Your objective:
Write out the records from the first line through the line with "coord(415,330)" as a JSON list of strings, one per line and skipping blank lines. Leave the pictures out.

Exercise data:
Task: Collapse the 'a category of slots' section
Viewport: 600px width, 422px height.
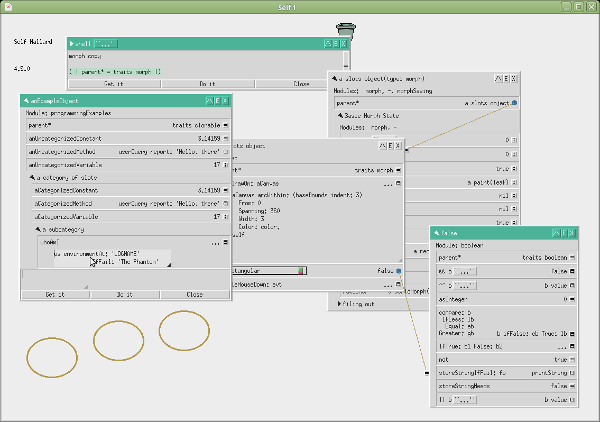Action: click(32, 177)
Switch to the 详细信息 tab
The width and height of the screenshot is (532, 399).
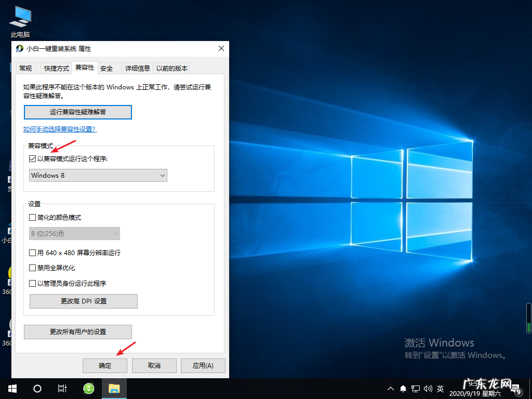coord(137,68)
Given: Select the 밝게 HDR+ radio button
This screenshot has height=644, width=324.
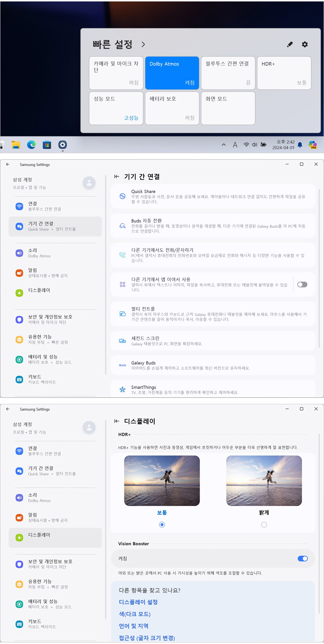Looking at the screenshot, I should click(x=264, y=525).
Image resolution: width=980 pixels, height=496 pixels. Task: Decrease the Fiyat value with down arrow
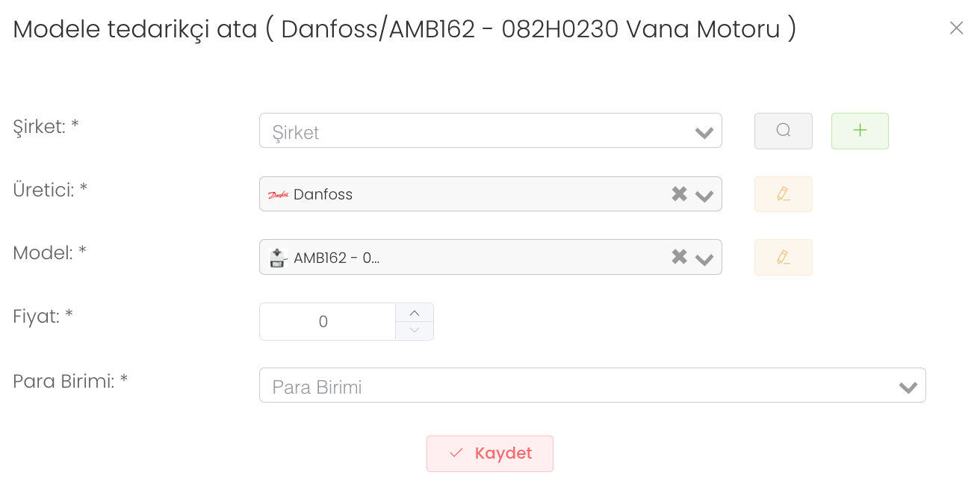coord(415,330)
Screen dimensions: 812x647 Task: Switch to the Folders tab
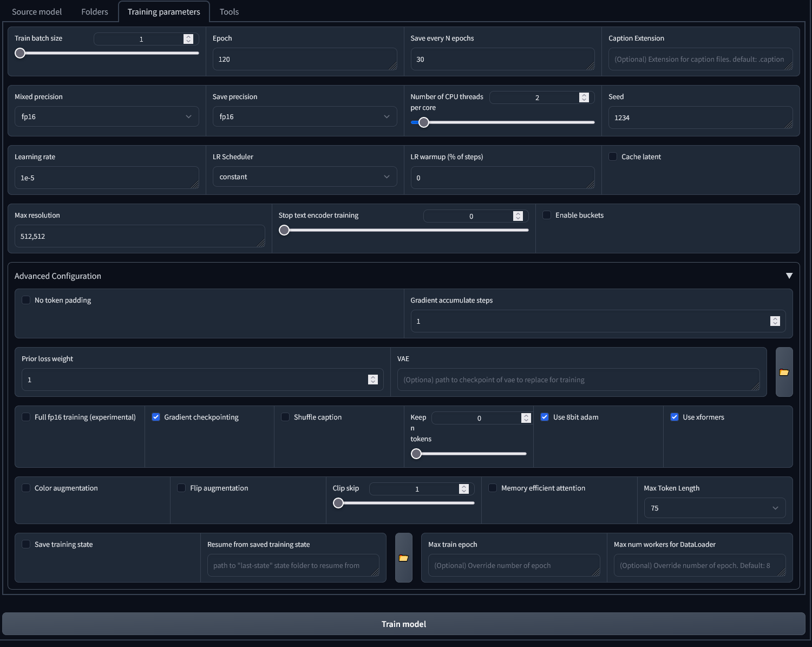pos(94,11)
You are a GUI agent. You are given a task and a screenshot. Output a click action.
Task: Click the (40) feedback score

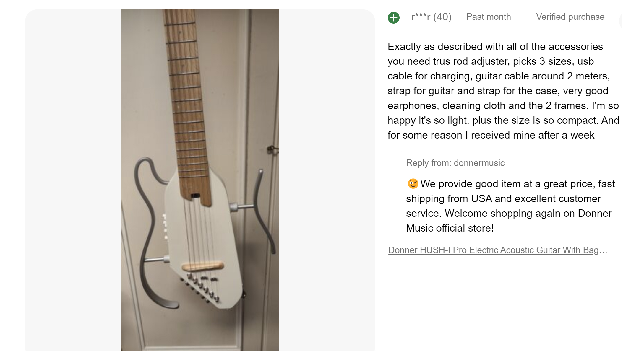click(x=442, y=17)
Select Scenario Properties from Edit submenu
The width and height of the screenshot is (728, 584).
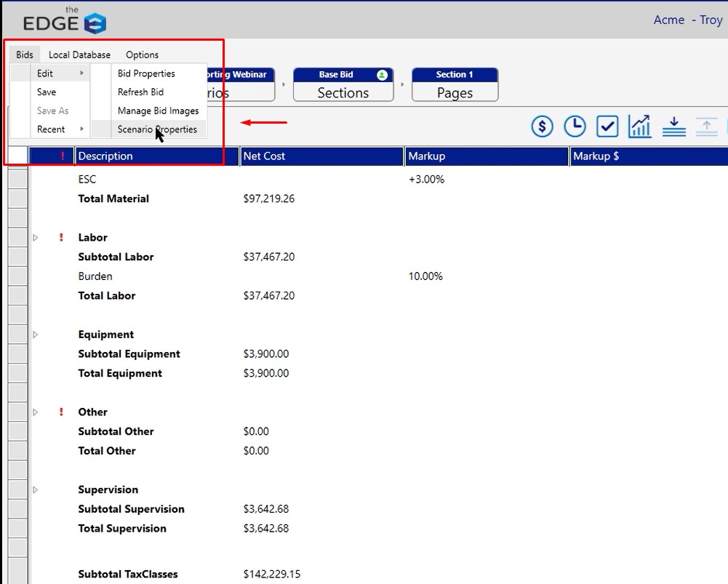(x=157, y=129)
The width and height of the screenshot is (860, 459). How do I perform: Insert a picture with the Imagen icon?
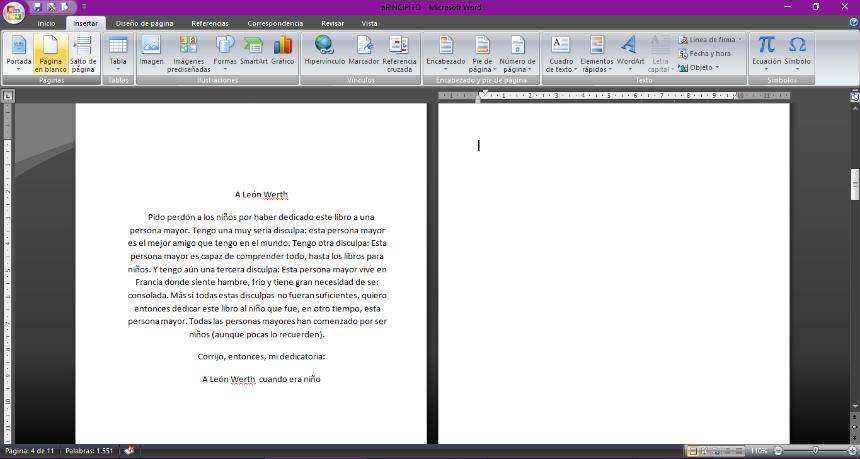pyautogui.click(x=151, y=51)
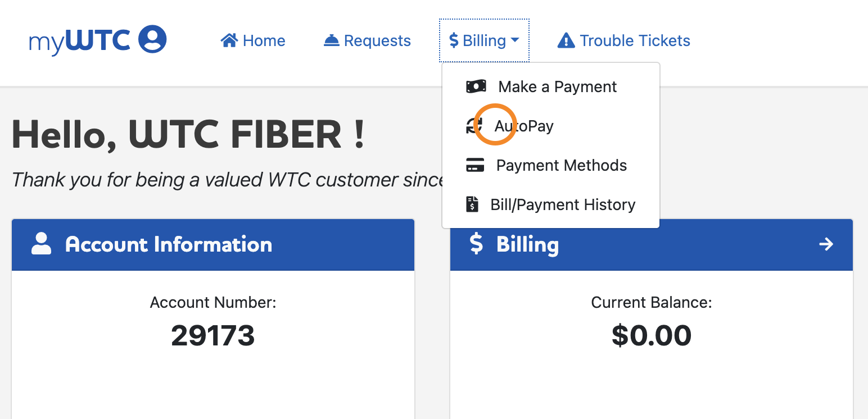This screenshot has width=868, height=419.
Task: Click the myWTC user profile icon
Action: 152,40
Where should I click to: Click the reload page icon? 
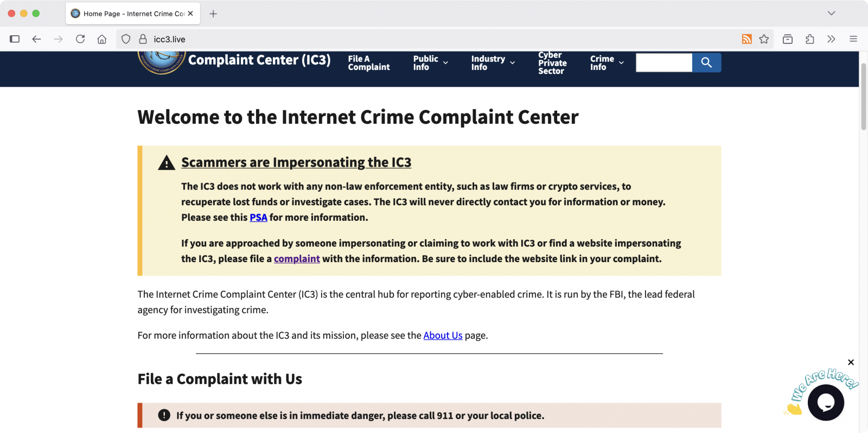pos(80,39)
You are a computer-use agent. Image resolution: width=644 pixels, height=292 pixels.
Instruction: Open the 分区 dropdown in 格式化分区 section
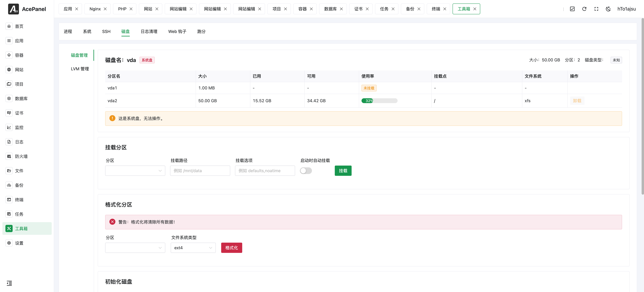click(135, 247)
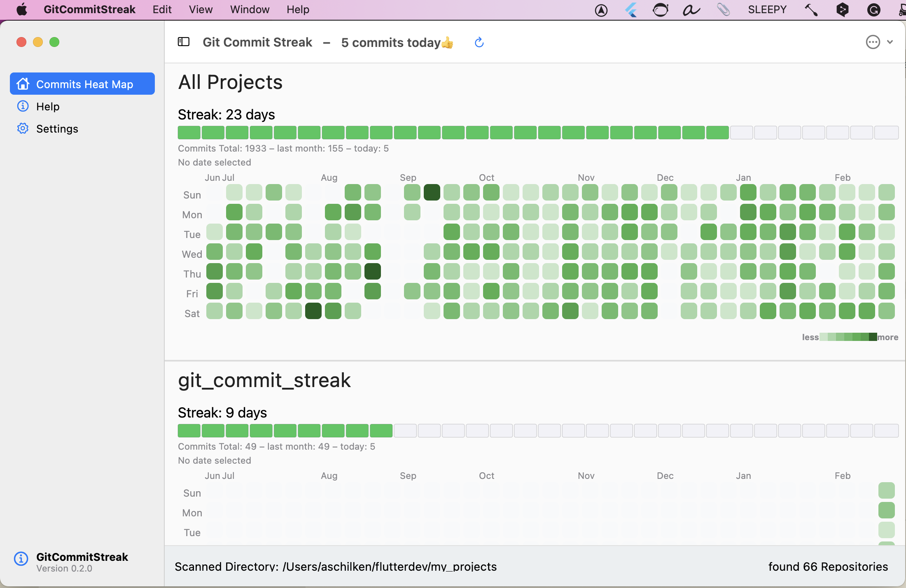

Output for this exercise:
[
  "Task: Collapse the 'a category of slots' section",
  "Viewport: 600px width, 422px height.",
  "Action: click(32, 177)",
  "Switch to the 详细信息 tab",
  "The width and height of the screenshot is (532, 399).",
  "coord(137,68)",
  "Given: Select the 밝게 HDR+ radio button",
  "This screenshot has height=644, width=324.",
  "Looking at the screenshot, I should click(x=264, y=525).",
  "Image resolution: width=980 pixels, height=496 pixels. Task: Decrease the Fiyat value with down arrow",
  "coord(415,330)"
]